In such a situation maleness is now a bit more of a rarity and it could pay for some organisms to abandon their female parts and concentrate their efforts on being good males. This would add pure males to the mix too. But in a mix of females, males and hermaphrodites, hermaphrodites are the losers because they spread themselves too thinly and can’t compete against the pure males and the pure females, so it’s not surprising that you end up with just males and females. And once this position is reached it is quite stable – although the mitochondria in the males aren’t happy because it is a dead end for them, there is no longer a benefit to them of killing the male producing parts9, because there is no longer an alternative route for them, so there’s no going back. Hence the stable split of males and females!10

At this stage the only difference between the male and female is the sex cells which they produce, and there need not be any other differences. But since the female sex cells provide the mitochondria, it makes sense if they provide everything (except half the genes) and so they tend to be larger and less mobile. As a result it makes sense for the male sex cells to come to them, for example by being injected into the female body (although it need not be this way round – in seahorses the female has the penis). And from this it usually follows that females make a larger parental investment than the males do. So as you can see, more significant differences between the sexes start to arise naturally from the initial asymmetry in the sex cells, and indeed a lot of the differences between male and female that we are familiar with today can be traced back to this, in particular to the asymmetry in parental investment, but that is also a story for another day.

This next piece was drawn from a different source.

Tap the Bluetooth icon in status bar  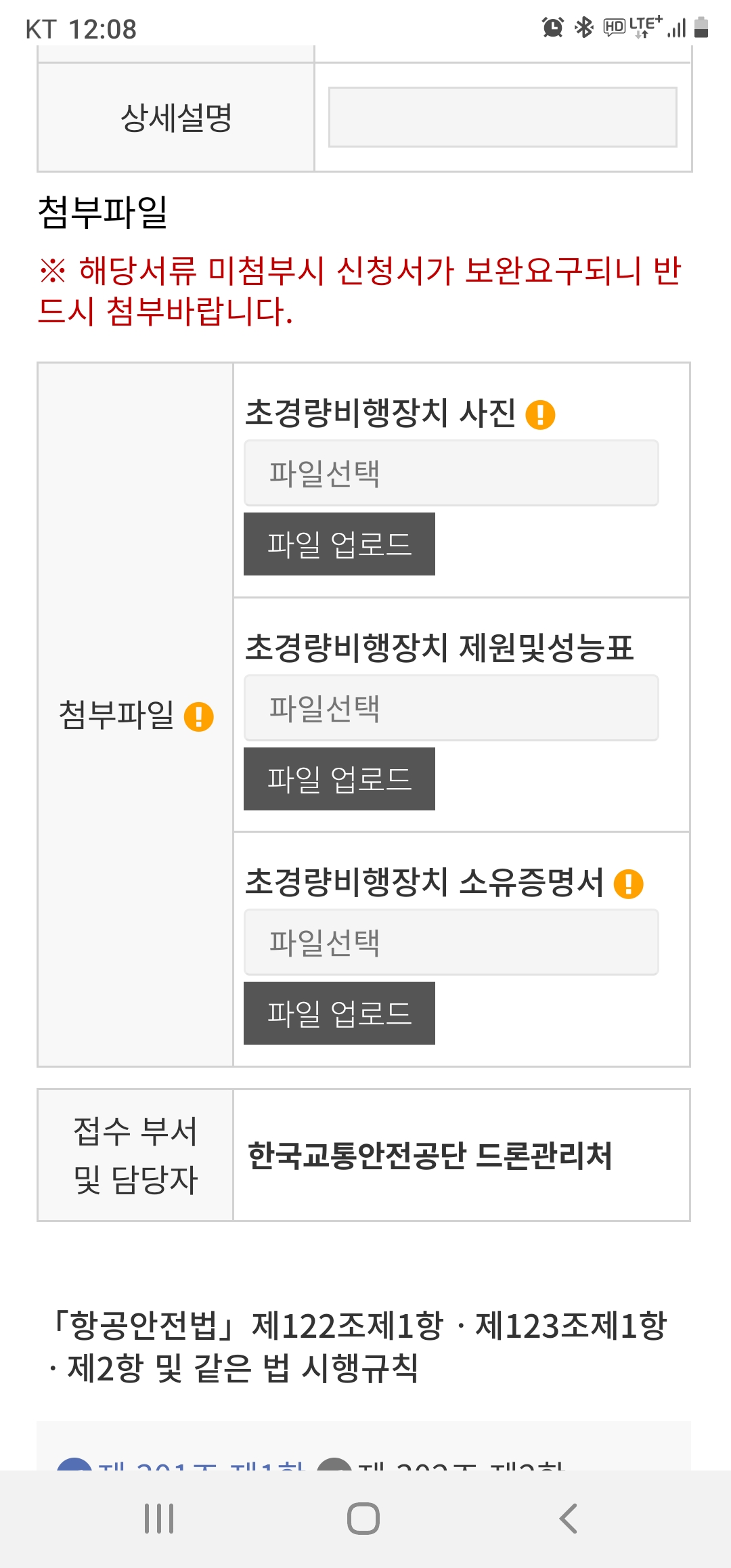(583, 28)
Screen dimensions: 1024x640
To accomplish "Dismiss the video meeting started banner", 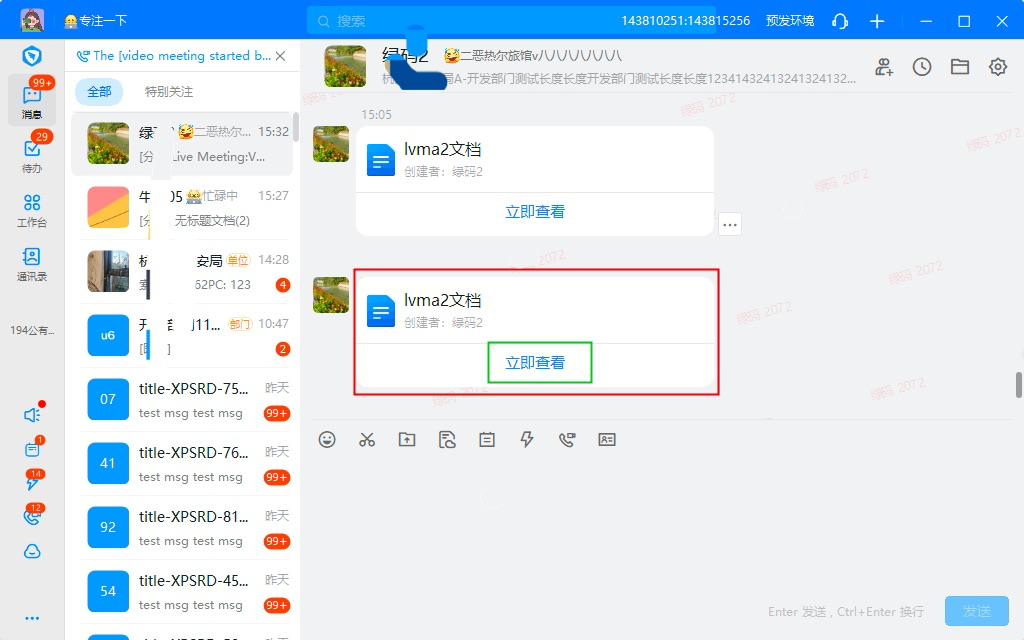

You may be wondering what reason we have to believe this story? We can not go back in time and prove that our ancestors followed this route, but we can still find a lot of evidence pointing to a story like this from the current natural world, for example in the existence of species at all ‘stages’ of this story currently alive today (see footnotes). The main value of this story to me though is not how historically accurate it is, but rather that it gives a possible explanation and quite a convincing and interesting one too.


  1. I came across this story in Matt Ridley’s book ‘The Red Queen: Sex and the Evolution of Human Nature’ which I highly recommend. 
  2. The alternative is sex by conjugation (interchange of DNA), as occurs in bacteria and fungi, which doesn’t lead to genders being required. 
  3. The same argument applies to all organelles in the cell that have their own DNA – mitochondria, chloroplasts, bacteria etc. 
  4. This can be observed today (between chloroplasts) in a species of alga called Chlamydomonas. 
  5. This is a typical example of a ‘Tragedy of the Commons’ situation. 
  6. So in particular this means the mitochondria in your cells you got from your mum which she got from her mum, which she got from her mum, and so on like this all the way down the maternal line! 
  7. Incidentally it doesn’t follow that there has to be exactly two sex cells – two sex cells is the simplest solution but there can be more as long as there is some sort of system which determines who gives up the mitochondria on fusion (a form of slime mould which does sex by fusion has a hierarchical system of 13 genders). 
  8. Male-killer genes have been found in more than a hundred and forty species of plant. 
  9. … Unless there is competition between the young in the brood (as then there is some indirect benefit to the mitochondria in the females), as is the case in some species of insect where male-killer genes have been observed. 
  10. It is usually in mobile species where this gender split, as opposed to hermaphroditism, occurs – presumably because mobility makes male specialisation pay more. But it’s not just plants which are hermaphrodites, for example earthworms are (and equally not all plants are hermaphrodites).